[[ Text excerpt open ]]

Sometimes I have said that being a mother isn’t the hardest job in the world, and other times I really want to retract my statement. I mean, the physical part isn’t that hard. Feed them. Clothe them. Play with them. Be nice to them. Turn on the Netflix for them.

But in just 7 short months since writing that post, I suppose my four year old twins have grown leaps and bounds, and now the idea of teaching them to be kind, compassionate, and loving, yet independent individuals is weighing heavily on my heart. Turns out that this is hard, y’all.

Also, I’m afraid that I will never be able to eat another waffle fry without hearing it’s little waffle fry voice taunting me with, “Gotcha, sucker! You only thought you had convictions!”

The waffle fries and the Boy Scouts have been on my mind lately because they’ve been all over the internets. Many Americans are giving up Chick Fil A and will never support the Boy Scouts due to their anti-gay sentiments and possible funding of anti-gay organizations. Yesterday several news stories were published that Chick Fil A president Dan Cathy admits to being against gay marriage (in a very round about way, if we’re being fair). And the Boy Scouts of America have been making headlines for upholding their policy of not allowing gay members.

Thank God the Chick Fil A story didn’t break on a Tuesday, because kids eat free, and that would have really destroyed my chances of getting out of making dinner. (kidding)

Also, all I could think about was my gay friend’s Facebook check in at Chick Fil A that he was “going to get some Christian chicken!” (I would say that’s irony, but The Oatmeal has me paranoid about saying anything is ironic.)

[[ Text excerpt closed ]]

▸ **Explore the material**
**a.** Reproduce the part of the blog post starting with "The waffle fries" and going on through "making dinner. (kidding)".
**b.** According to the blog post, are these statements true? Answer yes or no for each, quoting the words that decide it. (i) The writer's twins are four years old. (ii) The Chick Fil A story broke on a Tuesday. (iii) The Boy Scouts of America allow gay members.
The data that comes next is separate material, unrelated to the blog post.

[[ Supplied entries open ]]

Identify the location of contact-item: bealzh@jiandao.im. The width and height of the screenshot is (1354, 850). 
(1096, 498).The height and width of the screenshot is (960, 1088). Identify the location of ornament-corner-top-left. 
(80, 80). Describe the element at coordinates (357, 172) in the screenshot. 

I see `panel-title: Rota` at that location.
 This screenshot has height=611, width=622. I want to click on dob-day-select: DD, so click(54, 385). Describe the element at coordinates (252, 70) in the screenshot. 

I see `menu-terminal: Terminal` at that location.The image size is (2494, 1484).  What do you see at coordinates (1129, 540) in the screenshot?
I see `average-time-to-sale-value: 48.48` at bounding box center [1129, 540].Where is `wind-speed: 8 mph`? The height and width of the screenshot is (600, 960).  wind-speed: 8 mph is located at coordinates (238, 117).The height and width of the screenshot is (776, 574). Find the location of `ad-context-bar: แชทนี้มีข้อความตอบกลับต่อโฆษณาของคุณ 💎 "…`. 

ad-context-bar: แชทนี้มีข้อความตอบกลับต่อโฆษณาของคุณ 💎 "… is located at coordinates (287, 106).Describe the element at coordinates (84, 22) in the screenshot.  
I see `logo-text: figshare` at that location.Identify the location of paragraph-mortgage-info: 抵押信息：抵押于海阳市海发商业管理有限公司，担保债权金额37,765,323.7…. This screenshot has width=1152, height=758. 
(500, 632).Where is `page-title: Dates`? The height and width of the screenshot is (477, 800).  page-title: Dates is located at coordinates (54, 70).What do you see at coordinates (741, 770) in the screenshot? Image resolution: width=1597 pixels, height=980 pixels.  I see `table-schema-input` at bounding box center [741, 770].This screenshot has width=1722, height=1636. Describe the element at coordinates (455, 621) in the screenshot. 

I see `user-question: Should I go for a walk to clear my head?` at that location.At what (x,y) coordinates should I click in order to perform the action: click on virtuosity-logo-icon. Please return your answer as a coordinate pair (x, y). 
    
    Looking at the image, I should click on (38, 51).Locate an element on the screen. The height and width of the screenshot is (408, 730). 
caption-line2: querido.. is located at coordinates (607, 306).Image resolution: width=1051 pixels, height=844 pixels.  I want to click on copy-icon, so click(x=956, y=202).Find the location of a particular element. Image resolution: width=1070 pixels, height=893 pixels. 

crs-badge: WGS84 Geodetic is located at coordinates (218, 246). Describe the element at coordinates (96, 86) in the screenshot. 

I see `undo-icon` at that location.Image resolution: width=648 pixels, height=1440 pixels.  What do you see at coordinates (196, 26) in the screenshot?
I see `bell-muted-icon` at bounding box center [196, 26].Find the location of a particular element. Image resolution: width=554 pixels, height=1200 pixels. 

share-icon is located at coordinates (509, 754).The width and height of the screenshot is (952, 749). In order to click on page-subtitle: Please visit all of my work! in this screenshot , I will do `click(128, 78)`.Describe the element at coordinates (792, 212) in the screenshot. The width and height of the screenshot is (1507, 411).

[[ Supplied entries closed ]]

▸ **Answers for the exercise**
**a.**
The waffle fries and the Boy Scouts have been on my mind lately because they’ve been all over the internets. Many Americans are giving up Chick Fil A and will never support the Boy Scouts due to their anti-gay sentiments and possible funding of anti-gay organizations. Yesterday several news stories were published that Chick Fil A president Dan Cathy admits to being against gay marriage (in a very round about way, if we’re being fair). And the Boy Scouts of America have been making headlines for upholding their policy of not allowing gay members.

Thank God the Chick Fil A story didn’t break on a Tuesday, because kids eat free, and that would have really destroyed my chances of getting out of making dinner. (kidding)

**b.**
(i) Yes: "my four year old twins"
(ii) No: "Thank God the Chick Fil A story didn’t break on a Tuesday"
(iii) No: "upholding their policy of not allowing gay members"